— Task item —
Report each line from the data below that holds the word "computer".

— Extracted material —
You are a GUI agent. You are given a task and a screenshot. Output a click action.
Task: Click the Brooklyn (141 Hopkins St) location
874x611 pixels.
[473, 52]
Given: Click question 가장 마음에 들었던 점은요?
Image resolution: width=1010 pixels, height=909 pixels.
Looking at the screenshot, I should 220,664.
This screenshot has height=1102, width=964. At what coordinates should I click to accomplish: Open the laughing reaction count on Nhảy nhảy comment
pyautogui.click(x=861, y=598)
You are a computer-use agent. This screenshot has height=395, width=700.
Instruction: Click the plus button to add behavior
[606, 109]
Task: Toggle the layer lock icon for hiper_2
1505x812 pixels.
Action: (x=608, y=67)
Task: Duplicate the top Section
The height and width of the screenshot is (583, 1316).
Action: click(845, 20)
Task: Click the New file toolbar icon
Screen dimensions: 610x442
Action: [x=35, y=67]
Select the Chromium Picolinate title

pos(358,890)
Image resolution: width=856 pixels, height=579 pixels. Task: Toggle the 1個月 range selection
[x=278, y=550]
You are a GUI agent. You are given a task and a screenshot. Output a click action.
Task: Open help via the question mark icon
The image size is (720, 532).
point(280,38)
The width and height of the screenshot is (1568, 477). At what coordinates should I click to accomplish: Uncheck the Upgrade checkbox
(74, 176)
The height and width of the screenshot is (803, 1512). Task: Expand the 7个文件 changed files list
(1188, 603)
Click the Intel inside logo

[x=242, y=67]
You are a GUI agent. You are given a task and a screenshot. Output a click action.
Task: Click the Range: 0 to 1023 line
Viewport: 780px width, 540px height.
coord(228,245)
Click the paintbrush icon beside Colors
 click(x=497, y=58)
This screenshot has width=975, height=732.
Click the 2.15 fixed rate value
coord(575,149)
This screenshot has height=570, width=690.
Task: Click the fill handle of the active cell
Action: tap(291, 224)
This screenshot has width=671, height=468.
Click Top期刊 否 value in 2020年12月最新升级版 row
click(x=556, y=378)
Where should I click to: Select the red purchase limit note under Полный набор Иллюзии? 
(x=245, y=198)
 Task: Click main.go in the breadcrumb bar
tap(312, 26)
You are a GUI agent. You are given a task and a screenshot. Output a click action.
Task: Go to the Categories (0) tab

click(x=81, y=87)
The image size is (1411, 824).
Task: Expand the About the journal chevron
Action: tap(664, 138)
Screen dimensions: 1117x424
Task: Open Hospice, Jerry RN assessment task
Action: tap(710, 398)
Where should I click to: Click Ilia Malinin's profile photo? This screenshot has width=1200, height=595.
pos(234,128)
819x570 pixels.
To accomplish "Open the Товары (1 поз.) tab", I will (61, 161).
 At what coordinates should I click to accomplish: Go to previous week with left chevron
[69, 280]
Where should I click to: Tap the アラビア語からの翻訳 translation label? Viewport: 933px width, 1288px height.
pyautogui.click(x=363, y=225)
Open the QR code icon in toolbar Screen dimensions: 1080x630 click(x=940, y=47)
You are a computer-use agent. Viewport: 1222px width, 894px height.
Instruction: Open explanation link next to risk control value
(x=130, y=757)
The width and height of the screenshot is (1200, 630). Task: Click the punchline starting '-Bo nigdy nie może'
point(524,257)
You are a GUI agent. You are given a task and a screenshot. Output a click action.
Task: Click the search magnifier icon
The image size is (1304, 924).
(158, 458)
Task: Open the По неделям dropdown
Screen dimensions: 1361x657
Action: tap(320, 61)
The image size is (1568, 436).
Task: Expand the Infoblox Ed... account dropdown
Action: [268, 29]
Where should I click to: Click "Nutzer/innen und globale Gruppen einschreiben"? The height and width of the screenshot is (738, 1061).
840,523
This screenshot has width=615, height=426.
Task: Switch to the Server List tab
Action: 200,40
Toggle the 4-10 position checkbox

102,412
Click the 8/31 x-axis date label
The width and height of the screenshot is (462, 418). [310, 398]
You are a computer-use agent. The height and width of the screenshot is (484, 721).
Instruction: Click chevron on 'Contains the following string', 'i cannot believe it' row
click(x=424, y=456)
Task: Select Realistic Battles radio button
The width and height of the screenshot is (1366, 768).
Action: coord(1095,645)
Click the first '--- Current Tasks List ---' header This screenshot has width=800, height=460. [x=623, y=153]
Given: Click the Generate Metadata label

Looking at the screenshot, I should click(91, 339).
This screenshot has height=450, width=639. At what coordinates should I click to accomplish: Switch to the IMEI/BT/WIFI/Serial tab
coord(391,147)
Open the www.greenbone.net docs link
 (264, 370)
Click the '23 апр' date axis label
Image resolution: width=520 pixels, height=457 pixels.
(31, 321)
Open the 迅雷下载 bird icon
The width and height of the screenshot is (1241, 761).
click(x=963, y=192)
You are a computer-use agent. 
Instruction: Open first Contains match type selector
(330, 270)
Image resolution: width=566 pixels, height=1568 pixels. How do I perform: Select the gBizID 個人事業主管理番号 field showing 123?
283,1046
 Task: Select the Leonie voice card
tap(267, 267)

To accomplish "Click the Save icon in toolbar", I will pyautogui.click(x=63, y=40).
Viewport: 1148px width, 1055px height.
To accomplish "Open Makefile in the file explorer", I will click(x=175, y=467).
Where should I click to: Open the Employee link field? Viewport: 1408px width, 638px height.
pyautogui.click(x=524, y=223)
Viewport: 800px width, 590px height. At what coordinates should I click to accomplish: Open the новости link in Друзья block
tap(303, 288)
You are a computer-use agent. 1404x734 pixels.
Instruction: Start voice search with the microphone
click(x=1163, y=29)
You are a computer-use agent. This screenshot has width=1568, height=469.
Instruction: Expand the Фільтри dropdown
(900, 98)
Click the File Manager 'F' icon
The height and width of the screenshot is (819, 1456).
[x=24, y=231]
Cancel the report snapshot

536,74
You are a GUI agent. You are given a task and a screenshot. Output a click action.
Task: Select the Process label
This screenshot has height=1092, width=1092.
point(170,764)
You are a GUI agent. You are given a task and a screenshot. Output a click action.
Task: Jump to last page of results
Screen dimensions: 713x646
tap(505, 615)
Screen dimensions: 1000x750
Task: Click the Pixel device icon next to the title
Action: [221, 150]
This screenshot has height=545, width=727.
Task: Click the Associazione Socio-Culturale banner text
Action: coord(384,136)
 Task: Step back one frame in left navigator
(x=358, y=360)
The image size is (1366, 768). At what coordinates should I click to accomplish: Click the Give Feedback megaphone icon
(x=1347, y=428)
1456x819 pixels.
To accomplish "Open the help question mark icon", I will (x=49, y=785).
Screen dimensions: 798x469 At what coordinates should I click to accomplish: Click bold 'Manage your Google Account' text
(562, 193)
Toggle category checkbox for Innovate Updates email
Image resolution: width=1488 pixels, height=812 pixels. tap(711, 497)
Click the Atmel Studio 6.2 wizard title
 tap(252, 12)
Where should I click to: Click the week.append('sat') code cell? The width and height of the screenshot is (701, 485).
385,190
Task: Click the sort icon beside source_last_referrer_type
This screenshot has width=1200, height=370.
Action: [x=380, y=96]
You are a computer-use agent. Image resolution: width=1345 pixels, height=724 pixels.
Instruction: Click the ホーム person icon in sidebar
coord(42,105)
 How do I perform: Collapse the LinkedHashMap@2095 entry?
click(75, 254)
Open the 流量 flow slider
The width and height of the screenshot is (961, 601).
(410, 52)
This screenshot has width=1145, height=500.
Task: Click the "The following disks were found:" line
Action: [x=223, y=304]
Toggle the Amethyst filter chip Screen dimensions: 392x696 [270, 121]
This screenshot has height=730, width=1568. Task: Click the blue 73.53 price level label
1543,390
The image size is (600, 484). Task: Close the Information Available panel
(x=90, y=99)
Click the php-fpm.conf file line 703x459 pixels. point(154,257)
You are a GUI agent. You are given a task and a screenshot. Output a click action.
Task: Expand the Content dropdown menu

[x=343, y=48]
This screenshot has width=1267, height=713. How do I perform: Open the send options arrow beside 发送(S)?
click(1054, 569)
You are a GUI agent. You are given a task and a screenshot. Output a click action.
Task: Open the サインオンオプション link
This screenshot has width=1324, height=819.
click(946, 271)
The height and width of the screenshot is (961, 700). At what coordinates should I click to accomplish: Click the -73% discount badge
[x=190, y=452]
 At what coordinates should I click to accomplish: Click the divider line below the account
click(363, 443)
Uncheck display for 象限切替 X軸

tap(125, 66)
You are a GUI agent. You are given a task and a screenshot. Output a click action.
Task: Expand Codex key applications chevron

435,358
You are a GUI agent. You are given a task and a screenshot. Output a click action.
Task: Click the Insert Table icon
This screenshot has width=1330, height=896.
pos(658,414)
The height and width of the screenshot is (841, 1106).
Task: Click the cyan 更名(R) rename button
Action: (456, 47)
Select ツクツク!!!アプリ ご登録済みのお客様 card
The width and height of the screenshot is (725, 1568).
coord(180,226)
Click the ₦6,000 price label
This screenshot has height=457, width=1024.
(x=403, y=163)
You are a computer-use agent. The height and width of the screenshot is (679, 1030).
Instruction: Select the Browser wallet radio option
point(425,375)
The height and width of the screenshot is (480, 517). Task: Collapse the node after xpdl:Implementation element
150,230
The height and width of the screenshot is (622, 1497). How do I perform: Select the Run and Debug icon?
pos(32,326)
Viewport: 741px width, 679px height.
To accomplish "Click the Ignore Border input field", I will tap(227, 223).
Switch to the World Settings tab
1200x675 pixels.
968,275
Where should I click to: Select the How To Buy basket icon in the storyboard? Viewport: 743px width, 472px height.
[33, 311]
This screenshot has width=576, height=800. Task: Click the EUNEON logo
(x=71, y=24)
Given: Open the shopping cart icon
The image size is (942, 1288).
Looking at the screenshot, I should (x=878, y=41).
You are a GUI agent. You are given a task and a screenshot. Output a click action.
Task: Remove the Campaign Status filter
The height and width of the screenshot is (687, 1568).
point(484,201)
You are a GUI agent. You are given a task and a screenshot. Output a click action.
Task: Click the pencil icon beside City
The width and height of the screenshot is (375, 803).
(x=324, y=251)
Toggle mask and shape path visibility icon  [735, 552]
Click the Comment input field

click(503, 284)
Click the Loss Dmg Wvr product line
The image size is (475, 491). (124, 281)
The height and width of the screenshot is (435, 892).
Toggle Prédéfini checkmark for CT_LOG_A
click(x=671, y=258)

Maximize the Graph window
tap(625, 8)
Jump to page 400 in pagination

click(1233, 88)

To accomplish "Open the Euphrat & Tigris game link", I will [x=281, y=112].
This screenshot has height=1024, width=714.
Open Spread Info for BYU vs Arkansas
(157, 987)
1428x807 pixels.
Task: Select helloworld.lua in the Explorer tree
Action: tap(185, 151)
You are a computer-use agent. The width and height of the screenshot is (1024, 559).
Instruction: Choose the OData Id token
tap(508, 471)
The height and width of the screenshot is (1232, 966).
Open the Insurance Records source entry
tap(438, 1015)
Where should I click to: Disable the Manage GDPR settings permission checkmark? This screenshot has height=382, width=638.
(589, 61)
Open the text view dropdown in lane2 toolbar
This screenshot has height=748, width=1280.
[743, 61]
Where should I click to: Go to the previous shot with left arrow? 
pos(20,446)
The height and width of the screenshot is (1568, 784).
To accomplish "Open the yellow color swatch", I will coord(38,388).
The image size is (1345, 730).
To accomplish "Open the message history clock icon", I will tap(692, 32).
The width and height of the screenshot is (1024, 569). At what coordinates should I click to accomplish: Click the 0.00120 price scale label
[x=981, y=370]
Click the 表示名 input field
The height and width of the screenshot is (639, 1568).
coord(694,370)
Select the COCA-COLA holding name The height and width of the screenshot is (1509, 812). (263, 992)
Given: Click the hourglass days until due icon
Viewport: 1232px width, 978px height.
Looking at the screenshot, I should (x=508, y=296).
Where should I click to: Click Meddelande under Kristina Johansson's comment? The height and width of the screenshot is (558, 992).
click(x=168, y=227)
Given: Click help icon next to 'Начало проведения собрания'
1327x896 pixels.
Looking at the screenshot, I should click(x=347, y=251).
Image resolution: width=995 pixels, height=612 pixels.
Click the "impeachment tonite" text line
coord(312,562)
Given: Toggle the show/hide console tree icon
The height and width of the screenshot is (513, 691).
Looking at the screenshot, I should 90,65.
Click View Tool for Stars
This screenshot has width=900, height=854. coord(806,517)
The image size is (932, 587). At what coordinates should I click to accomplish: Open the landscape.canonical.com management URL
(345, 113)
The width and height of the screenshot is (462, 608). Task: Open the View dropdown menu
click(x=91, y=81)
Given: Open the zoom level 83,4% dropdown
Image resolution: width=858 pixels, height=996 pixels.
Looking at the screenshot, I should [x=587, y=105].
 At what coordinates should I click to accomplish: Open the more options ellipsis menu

— Output of the exercise —
You are a computer-use agent. This screenshot has height=395, width=700.
You are a computer-use agent. Viewport: 1222px width, 894px height.
You are a computer-use agent. The height and width of the screenshot is (484, 721).
You are a computer-use agent. 
You are a computer-use agent. 1404x734 pixels.
You are a computer-use agent. This screenshot has width=1568, height=469.
You are a computer-use agent. Image resolution: width=1345 pixels, height=724 pixels.
You are a computer-use agent. The height and width of the screenshot is (679, 1030).
You are a computer-use agent. The width and height of the screenshot is (1024, 559).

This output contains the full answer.